The Same Chemicals Induce Different Neurotoxicity When Administered In High Doses for Short Term or Low Doses for Long Term to Rats and Dogs

Dose- and term-dependent differences in the location and nature of brain lesions induced in rats and dogs by 2,5-hexanedione (2,5-HD), misonidazole, clioquinol, and acrylamide are reported. Subchronic neuropathies ("distal axonopathy") were induced by low-dose administration of these neurotoxicants and at high doses, lesions caused by acute or subacute neurotoxicity were found in the central nervous system (CNS). In rats, 2,5-HD induced extracellular edema, nerve cell degeneration, and axonal degeneration in the cerebellar and vestibular nuclei.
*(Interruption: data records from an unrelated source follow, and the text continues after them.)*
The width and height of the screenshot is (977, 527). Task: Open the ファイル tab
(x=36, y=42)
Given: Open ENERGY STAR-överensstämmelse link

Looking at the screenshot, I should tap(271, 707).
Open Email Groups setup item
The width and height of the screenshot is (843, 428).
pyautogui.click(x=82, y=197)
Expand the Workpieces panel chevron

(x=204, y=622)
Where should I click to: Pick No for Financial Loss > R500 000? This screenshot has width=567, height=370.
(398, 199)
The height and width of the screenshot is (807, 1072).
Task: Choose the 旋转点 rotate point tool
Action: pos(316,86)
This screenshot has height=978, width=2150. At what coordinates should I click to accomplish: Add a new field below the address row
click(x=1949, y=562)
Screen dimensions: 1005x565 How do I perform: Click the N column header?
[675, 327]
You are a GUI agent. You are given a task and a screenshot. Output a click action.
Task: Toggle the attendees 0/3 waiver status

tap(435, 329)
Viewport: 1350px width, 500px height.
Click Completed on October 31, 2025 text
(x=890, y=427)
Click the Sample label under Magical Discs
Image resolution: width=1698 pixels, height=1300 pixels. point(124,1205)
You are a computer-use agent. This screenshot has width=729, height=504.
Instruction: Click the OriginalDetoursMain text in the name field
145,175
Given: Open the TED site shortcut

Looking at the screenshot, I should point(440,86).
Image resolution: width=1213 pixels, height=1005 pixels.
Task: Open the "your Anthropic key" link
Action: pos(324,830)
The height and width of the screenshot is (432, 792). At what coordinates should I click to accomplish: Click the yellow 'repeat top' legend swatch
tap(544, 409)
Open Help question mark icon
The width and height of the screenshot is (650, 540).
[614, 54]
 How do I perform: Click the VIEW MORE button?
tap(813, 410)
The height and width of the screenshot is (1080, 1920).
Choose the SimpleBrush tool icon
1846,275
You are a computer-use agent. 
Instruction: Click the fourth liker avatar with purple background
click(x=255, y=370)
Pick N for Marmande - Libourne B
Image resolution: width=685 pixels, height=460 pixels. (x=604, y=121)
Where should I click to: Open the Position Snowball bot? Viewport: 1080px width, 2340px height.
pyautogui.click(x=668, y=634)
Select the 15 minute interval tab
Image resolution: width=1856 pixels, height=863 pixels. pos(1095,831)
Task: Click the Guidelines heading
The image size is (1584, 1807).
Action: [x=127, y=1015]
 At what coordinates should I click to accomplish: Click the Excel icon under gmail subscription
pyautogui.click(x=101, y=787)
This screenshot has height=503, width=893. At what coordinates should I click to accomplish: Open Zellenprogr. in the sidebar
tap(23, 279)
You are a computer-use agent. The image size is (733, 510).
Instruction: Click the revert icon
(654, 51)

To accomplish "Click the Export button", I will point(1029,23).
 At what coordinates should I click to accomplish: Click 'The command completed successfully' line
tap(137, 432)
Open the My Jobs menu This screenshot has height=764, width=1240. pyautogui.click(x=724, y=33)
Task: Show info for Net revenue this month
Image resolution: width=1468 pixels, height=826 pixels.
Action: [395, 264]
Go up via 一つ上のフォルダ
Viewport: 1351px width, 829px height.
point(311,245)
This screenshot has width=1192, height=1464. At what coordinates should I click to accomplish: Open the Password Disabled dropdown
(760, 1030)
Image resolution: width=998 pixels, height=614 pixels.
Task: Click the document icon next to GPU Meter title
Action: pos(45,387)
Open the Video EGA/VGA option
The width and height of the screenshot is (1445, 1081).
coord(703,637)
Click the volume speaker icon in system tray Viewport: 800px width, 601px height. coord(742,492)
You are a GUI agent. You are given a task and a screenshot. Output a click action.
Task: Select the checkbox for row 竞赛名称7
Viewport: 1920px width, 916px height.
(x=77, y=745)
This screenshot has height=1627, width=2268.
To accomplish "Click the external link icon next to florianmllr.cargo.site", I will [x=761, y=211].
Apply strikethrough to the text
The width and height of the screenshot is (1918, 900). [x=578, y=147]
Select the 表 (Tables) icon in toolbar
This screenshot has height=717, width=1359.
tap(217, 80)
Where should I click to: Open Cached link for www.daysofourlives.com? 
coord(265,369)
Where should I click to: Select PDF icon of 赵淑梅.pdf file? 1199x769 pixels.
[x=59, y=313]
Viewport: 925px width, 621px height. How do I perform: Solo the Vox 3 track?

Similar lesions were observed in misonidazole-treated dogs and clioquinol induced nerve cell degeneration in the hippocampus and malacia in the piriform lobes of these animals. In rats, acrylamide induced degeneration of Purkinje cells. Although the mechanism(s) underlying the differential neurotoxicity of high and low doses of these neurotoxicants remains unclear, we suggest certain biochemical mechanisms, cytotoxic edema and excitotoxicity, as factors in the production of such lesions after high-dose treatment.

Yoshimura S et al. (1992) Molecular and Chemical Neuropathology 16: 59-84 (attached). This study was reported in part at the Xlth International Congress of Neuropathology (1-P-38, Abstract p. 147), Kyoto, Japan, September 2-8, 1990.